Super Bowl Contests: Judging Chili


My Super Bowl Sunday started hours before the actual festivities. St. John's Episcopal Church asked me to be a judge for the Souper Bowl, a chili and soup contest that was a fund-raising kickoff for their hunger awareness week. Given the enthusiasm people showed when they hit the tables, it will be awhile before anyone who was there will be aware of being hungry.


Luckily, I didn't have to judge all 27 entries, although I did my best to try a ridiculous number of them. Church members paid $1 for samples and voted to narrow the field to the final six. Then the three judges - me, Father Todd Dill from St. Margaret's in Waxhaw, and the senior warden, who paid $80 for privilege - had to narrow those down to the first-, second- and third-place winners.
For a dish that is basically meat, spices and possibly beans, an amazing variety of things go under the name "chili." There was cinnamon-spice chili, wild boar and venison chili, sweet-hot chili, brisket-based chili, beer-flavored chili, vegan chili and your basic chili-chili.


Despite that, the first-place winner wasn't actually a chili. The contest also had been opened to soup, and the pot that blew away the competition was Creamy Chicken Risotto Soup by Michael Ragon. It was as thick and satisfying as a good chili, but it had enough cream to wring out a cow. Ragon was kind enough to send me the recipe. The Super Bowl may be over, but soup season continues on.


Creamy Chicken Risotto Soup

By Michael Ragon, St. John's Episcopal Church

2 tablespoons olive oil

1 large onion, peeled and diced

2 cups diced celery

2 cups chopped carrots

1/2 gallon chicken stock

2 cloves chopped garlic

2 tablespoons tarragon

2 tablespoons dillweed

10 black peppercorns

1 large bay leaf

1 quart cream

1 quart sour cream

1/2 stick butter

1 roasted chicken, skin and bones discarded, meat diced

2 cups cooked Arborio rice

Chopped flat-leaf parsley for garnish (optional)

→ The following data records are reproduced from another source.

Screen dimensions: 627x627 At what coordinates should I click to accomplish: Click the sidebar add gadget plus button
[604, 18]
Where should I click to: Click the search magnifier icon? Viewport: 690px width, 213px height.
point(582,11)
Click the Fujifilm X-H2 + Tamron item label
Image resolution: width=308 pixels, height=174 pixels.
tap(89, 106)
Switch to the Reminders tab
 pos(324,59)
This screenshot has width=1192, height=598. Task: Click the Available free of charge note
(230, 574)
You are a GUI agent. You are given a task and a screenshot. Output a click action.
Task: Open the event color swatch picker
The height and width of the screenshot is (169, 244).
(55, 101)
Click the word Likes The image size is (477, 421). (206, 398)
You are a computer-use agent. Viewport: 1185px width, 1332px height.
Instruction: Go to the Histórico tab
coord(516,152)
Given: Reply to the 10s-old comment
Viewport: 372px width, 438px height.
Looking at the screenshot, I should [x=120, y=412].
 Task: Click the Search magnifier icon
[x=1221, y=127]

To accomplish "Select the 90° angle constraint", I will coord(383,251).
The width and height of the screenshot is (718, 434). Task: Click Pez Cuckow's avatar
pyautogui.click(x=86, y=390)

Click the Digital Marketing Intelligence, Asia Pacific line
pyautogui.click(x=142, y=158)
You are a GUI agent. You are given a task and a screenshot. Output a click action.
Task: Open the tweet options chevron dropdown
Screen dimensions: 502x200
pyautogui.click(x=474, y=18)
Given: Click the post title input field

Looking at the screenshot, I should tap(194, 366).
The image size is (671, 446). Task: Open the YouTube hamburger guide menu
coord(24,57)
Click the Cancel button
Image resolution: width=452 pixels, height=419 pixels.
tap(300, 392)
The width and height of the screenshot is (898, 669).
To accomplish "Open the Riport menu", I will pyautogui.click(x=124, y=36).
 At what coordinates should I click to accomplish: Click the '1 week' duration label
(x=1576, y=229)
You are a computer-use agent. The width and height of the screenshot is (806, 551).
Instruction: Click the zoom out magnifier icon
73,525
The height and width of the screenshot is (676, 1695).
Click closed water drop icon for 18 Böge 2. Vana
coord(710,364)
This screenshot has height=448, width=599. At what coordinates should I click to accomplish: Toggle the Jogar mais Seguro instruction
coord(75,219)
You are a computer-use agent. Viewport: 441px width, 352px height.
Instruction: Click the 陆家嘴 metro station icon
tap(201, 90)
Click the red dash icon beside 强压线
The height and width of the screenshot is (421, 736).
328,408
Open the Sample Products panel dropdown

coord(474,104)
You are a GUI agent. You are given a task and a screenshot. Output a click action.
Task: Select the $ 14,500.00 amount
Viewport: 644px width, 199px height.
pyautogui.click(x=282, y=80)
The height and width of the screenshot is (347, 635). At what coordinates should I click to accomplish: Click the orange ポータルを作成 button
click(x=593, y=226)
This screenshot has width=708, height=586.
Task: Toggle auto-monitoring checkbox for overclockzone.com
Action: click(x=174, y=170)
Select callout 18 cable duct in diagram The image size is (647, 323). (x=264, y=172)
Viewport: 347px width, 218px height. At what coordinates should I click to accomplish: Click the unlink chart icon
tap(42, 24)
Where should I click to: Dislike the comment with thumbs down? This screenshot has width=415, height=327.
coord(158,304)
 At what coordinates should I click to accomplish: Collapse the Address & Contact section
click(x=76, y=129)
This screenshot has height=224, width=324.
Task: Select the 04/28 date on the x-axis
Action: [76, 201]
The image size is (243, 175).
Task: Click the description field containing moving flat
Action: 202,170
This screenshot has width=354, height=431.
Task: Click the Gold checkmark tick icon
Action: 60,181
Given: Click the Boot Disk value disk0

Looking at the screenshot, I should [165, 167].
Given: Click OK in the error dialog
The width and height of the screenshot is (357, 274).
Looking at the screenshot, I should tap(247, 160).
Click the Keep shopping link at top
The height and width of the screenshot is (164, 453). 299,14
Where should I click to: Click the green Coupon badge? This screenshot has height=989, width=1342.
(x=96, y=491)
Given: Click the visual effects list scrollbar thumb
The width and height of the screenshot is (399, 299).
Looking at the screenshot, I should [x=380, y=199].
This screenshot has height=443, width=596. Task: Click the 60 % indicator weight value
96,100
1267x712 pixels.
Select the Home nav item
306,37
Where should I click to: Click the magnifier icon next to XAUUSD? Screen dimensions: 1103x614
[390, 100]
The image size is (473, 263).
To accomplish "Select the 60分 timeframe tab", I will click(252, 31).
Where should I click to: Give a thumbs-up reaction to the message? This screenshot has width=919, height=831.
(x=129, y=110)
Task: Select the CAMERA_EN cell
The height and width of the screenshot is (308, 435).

HEAT olive oil in a large soup pot and saute onions, carrots and celery until onions are translucent, then add a generous pinch of kosher salt.


ADD chicken stock and garlic. Tie bay leaf, tarragon, dillweed and peppercorns in a square of cheesecloth and add to the soup. Bring to a boil, reduce heat and simmer about 20 minutes. Remove cheesecloth bundle.


ADD cream, sour cream, butter, chicken and cooked rice and heat through. (Don't bring back to a boil so the sour cream doesn't curdle.) Serve sprinkled with chopped flatleaf parsley.